As you can see above, I went to bed each night between 9PM and 10:30PM. Much of this hinged on how my day was going - what was I involved in doing that day, who I was hanging out with, or where I was other than at home. You may also be able to see that I began getting out of bed later and later in the morning. I have found that my body - my female circadian rhythm - does not care at all that the sun has come up. She wants to sleep in the morning. There is little I can apparently do about this. I am not an earlier riser and likely never will be. 

Interestingly, and quite surprisingly, I found that getting up in the middle of the night - that nameless wake time between first and second sleep - was very easy. I woke up naturally 5 out of 20 of the nights. You can see that I indicated 'natural wake up' with an uppercase 'N.' I hypothesize I would have woken up naturally more often, had I continued to go to sleep earlier. 

Probably the most surprising conclusion I came to during this study was that I didn't feel I needed to force my body very often to wake up or to sleep.

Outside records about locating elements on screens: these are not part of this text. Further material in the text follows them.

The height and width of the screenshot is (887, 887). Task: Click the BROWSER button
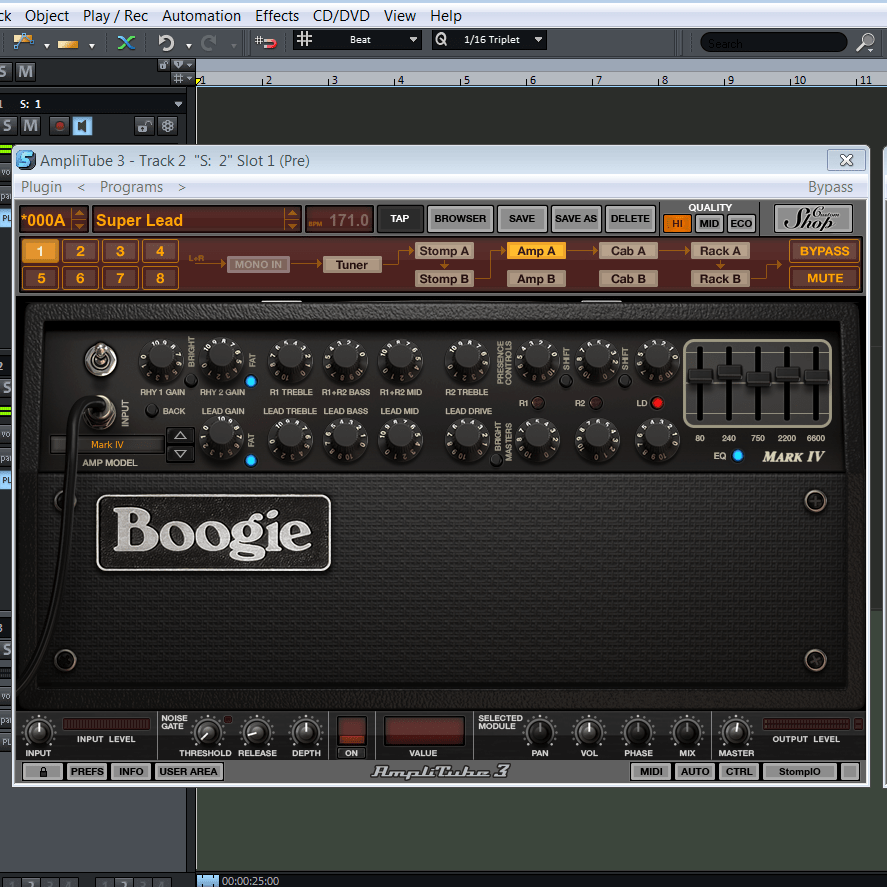(460, 219)
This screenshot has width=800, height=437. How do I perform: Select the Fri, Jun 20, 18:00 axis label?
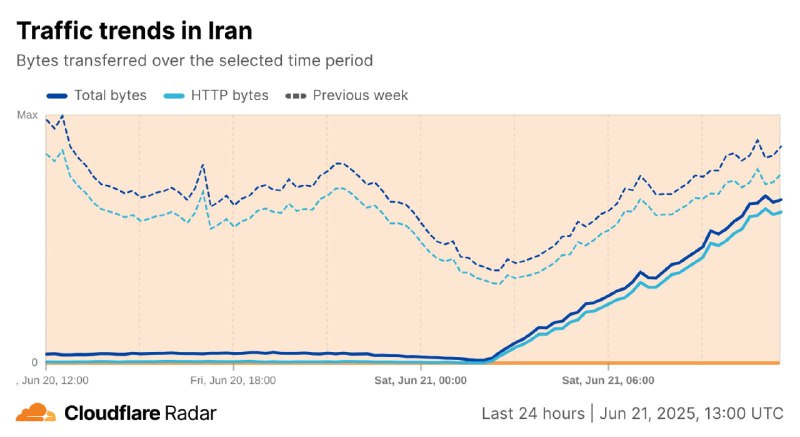[233, 380]
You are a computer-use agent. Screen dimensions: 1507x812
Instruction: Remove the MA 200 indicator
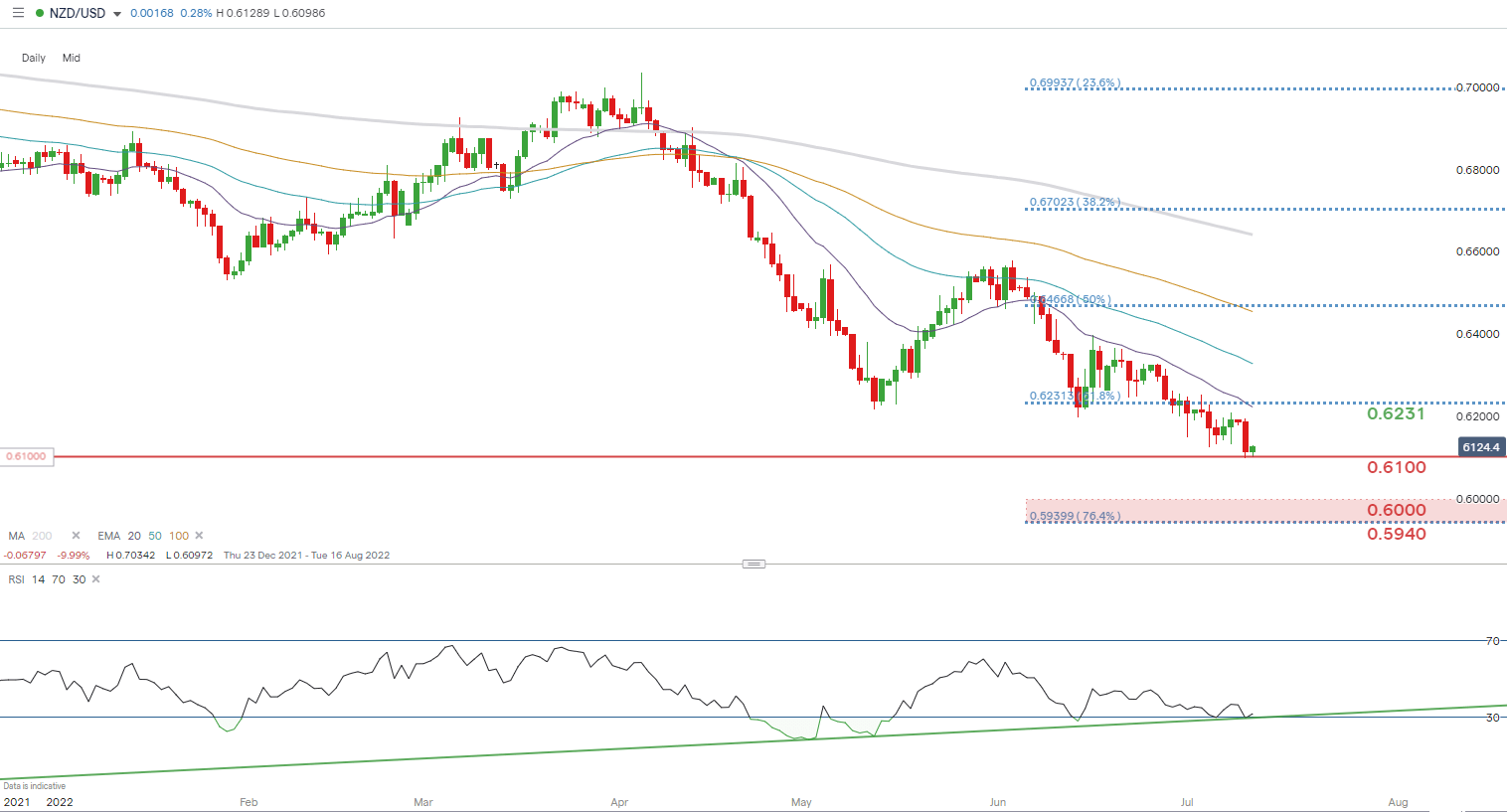(x=76, y=536)
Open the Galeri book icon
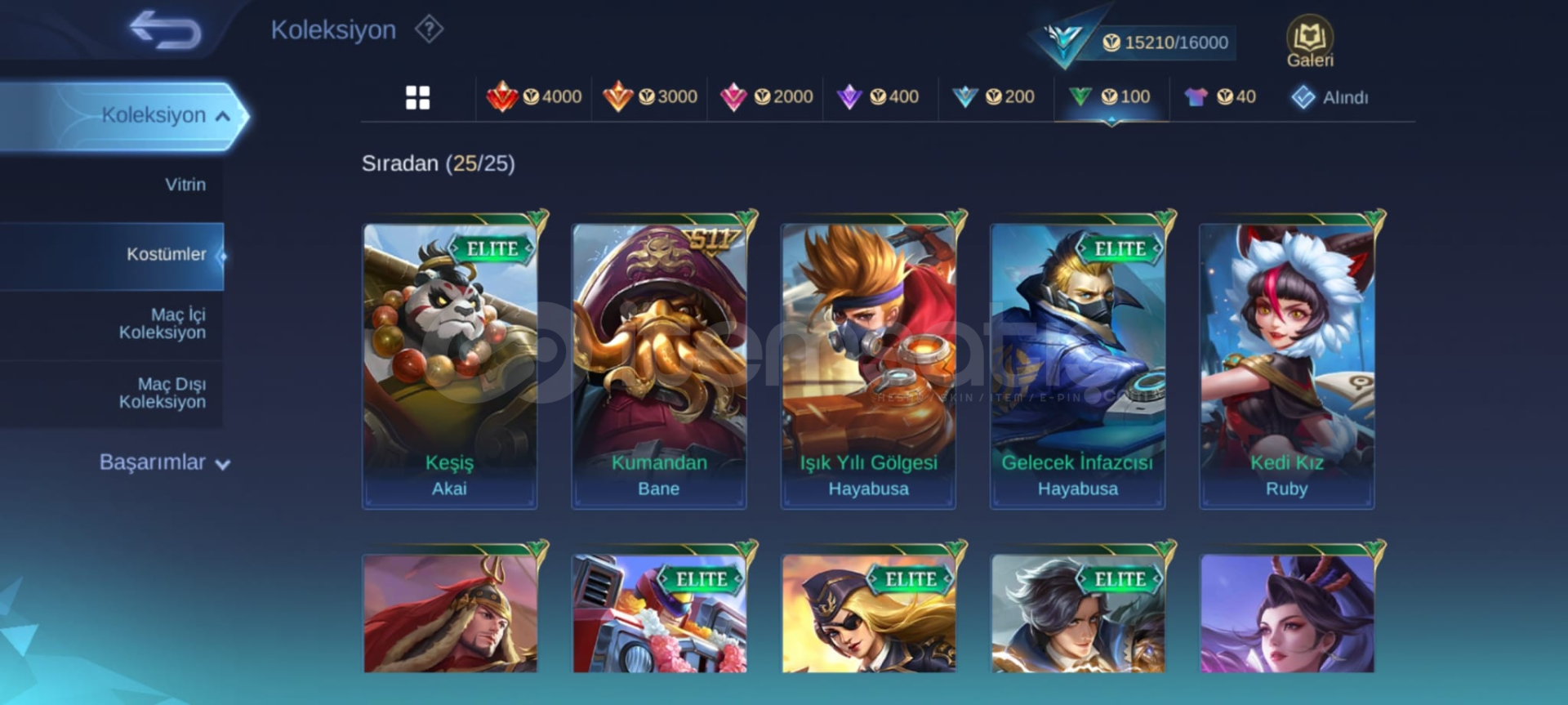Image resolution: width=1568 pixels, height=705 pixels. [1310, 41]
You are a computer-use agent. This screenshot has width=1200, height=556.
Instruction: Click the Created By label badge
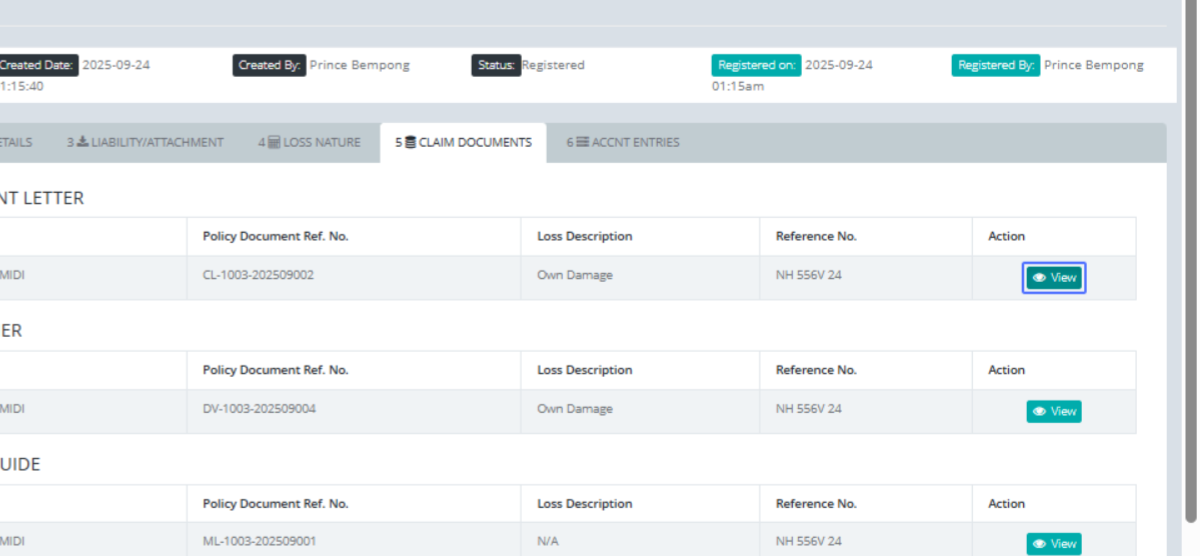tap(269, 66)
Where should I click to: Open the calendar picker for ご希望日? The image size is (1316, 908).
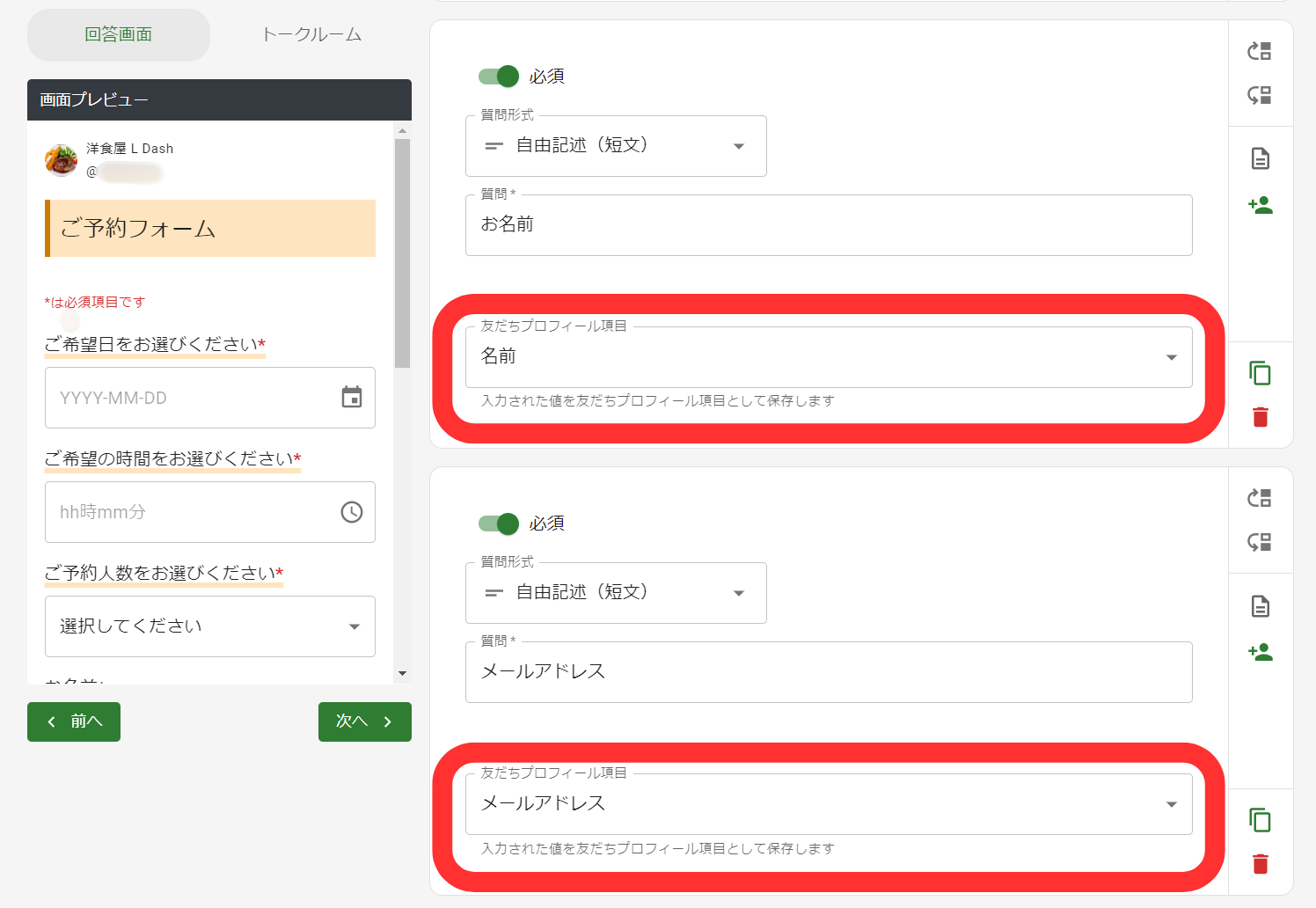[352, 398]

While I did use alarms, I used soothing alarms so I wouldn't startle myself out of a REM cycle unnaturally. This ended up meaning that I was more aware of my cycles during first sleep. And, like studies have shown, I slept deeper during second sleep, and had my most vivid dreams in the morning hours. 

Right from the beginning of the study, I wondered whether or not waking with others - family or communally - would make the process easier. I didn't have the pleasure of doing this communally, but I did find a friend who would participate in my mid-wake hours. And it is hard to place a value comparison on waking alone versus waking with another human. I enjoyed both quite immensely. I enjoyed the quiet reflective time in the night alone. And I equally enjoyed talking with someone. Last night, for my last purposeful wake time, I went out and had a beer with a friend. It was interesting because I felt like we were out much earlier, yet we were surrounded by the 1AM crowd, complete with drunk girls dancing near a pool table, and an ambulance showing up for some patio ruckus. The experience, while enjoyable because I was with a friend, was strange. I assume that if most people slept in segments, the 1AM crowd would be calmer, perhaps less drunk, and the experience would seem less artificial on my end. 

Over the course of the next few days, I'm curious to find out if I will wake in the night on my own, even though I will have no alarms or reminders set, I'll no longer be keeping a log, and no longer be writing about it. One thing I'm really looking forward to is having social time in the night, and not having to tell other adults that my bedtime is at 8:51PM. 

I plan on taking a week off from my experiment. I need a break from science. Please do check back, as I will likely have a follow up post on here soon. And I will be planning the 30 hour cycle as soon as I'm ready to experiment on myself again.